Excerpt to read:

+ + + + + + +

# Phrag Future Impact



## NYEric (Nov 4, 2010)

= pearcei x St. Ouen. Previously posted in Miscl thread.


----------



## Roy (Nov 4, 2010)

Not bad at all Eric, very nice indeed. Thankfully not red.


----------



## NYEric (Nov 4, 2010)

It's not!!?!?!?


----------



## paphreek (Nov 4, 2010)

Whoa! Love the color!


----------



## SlipperKing (Nov 4, 2010)

paphreek said:


> Whoa! Love the color!



Or lack of!oke:

That's dang nice Eric even with the fuzzy photo


----------



## Jorch (Nov 5, 2010)

i love the color!! the fuzzy picture makes it look like a white fuzzy peach.. hehe..


----------



## JeanLux (Nov 5, 2010)

A very cool bloom!!! But why did you frighten it to the point that it lost its besseae colors !? Jean


----------



## smartie2000 (Nov 5, 2010)

I like that it is a very pale green!


----------



## hardy (Nov 5, 2010)

So creamy. Like it! :smitten:


----------



## Shiva (Nov 5, 2010)

I would add this one to my collection. Almost white.


----------



## Phrag-Plus (Nov 5, 2010)

Wow! Very nice Eric! I like it too!


----------



## phrag guy (Nov 5, 2010)

I like it alot also


----------



## Chuck (Nov 5, 2010)

May I ask how long the bloom had been open when the photo was taken?


----------



## John M (Nov 5, 2010)

This is quite beautiful! But, I'm shocked that you actually own a non-red Phrag! LOL! It's got nice, horizontal petals and wonderful, soft colour. I was surprised to see the lack of "fuzzy eyebrows" on the staminode sheild; but, after searching for others on Phragweb, they do seem to disappear in this cross. BTW: Dot has some nice photos of this cross on Phragweb.


----------



## NYEric (Nov 5, 2010)

John M said:


> This is quite beautiful! But, I'm shocked that you actually own a non-red Phrag! LOL! .


Actually I have a lot of light color and flavum besseae crosses. The latest foto is after about 8 days and it's gotten less green than it was.


----------



## SlipperFan (Nov 5, 2010)

Very unusual color, Eric. Did you dye it??? oke:



John M said:


> This is quite beautiful! But, I'm shocked that you actually own a non-red Phrag! LOL! It's got nice, horizontal petals and wonderful, soft colour. I was surprised to see the lack of "fuzzy eyebrows" on the staminode sheild; but, after searching for others on Phragweb, they do seem to disappear in this cross. BTW: Dot has some nice photos of this cross on Phragweb.

+ + + + + + +

Dataset extract:

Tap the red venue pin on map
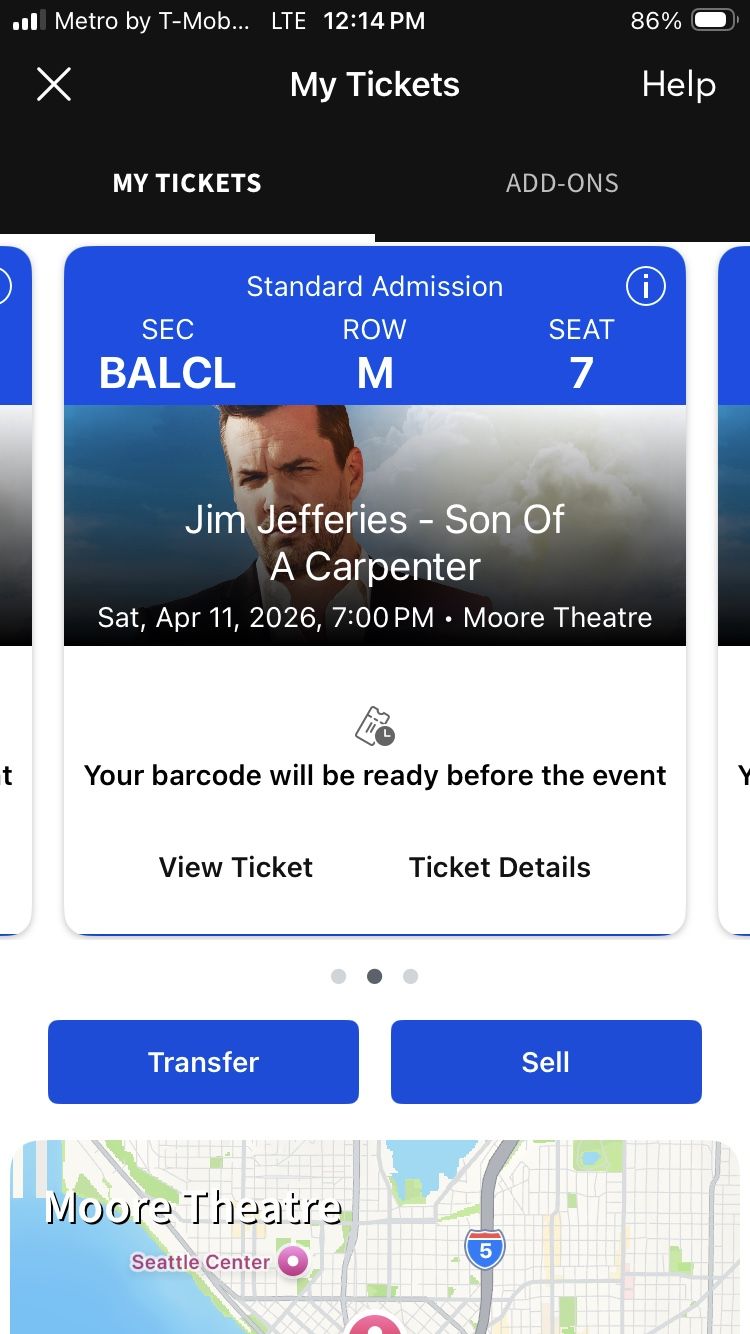Screen dimensions: 750x1334 click(375, 1324)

+ + + + + + +

Required tasks:
• A. According to the Phrag Future Impact thread, about how long had the bloom been open when NYEric's latest photo was taken?
• B. Write a continuation of the Phrag Future Impact thread, starting right after its final line.
The listing isn't needed for anything here.

Results for each task:
• A. About 8 days.

• B.
Thanks, John. I wish I had kept some of them!


----------



## wojtek (Nov 6, 2010)

Eric, I want one


----------



## FlowerFaerie (Nov 6, 2010)

There's only one thing I can say - WOW!!!


----------



## goldenrose (Nov 9, 2010)

:clap::clap: COOOL!! & refreshing !!:drool::drool:


----------



## NYEric (Nov 9, 2010)

SlipperFan said:


> Very unusual color, Eric. Did you dye it??? oke:


No Silly, bleached!


----------



## SlipperFan (Nov 9, 2010)

NYEric said:


> No Silly, bleached!


:rollhappy:


----------



## Clark (Nov 10, 2010)

Very nice!
Does this plant offer more than one flower per spike?
Thank you.


----------



## NYEric (Nov 10, 2010)

It's sequential blooming.


----------



## NYEric (Nov 27, 2010)

update


----------



## Roy (Nov 27, 2010)

Still not red .....


----------



## NYEric (Nov 27, 2010)

!!!


----------



## Roy (Nov 28, 2010)

This flower or photo shows it better, not bad at all Eric.


----------



## NYEric (Nov 28, 2010)

Thanx. This one is a really good one. I hve a few more I will work on to get in better shape.


----------



## JeanLux (Nov 28, 2010)

I do like that color!!!!

And still buds coming! Which is the one above the left petal tip? Jean


----------



## paphreek (Nov 28, 2010)

I really like this picture. Good photo. Do I detect a slight yellow to the color, or is that a result of the light?


----------



## Yoyo_Jo (Nov 28, 2010)

That's beautiful Eric! And good photo too. :clap:


----------



## toddybear (Nov 28, 2010)

Wow...practically an alba! ranks up with niveum!


----------



## NYEric (Nov 28, 2010)

paphreek said:


> I really like this picture. Good photo. Do I detect a slight yellow to the color, or is that a result of the light?



Yes, it is a very solid light yellow.


----------



## NYEric (Nov 28, 2010)

JeanLux said:


> I do like that color!!!!
> 
> And still buds coming! Which is the one above the left petal tip? Jean



Yes, it is a very solid light yellow. The next bud just bloomed and again it's a very pale green, almost white. 

JeanLux - the other bud is Rosy Charm by Barbara LeAnn. After the photo I knock the bud off - for a second time!


----------



## SlipperFan (Nov 29, 2010)

NYEric said:


> ... After the photo I knock the bud off - for a second time!



I hate when that happens! And it seems to happen too often.


----------



## SlipperKing (Nov 30, 2010)

NYEric said:


> Yes, it is a very solid light yellow. The next bud just bloomed and again it's a very pale green, almost white.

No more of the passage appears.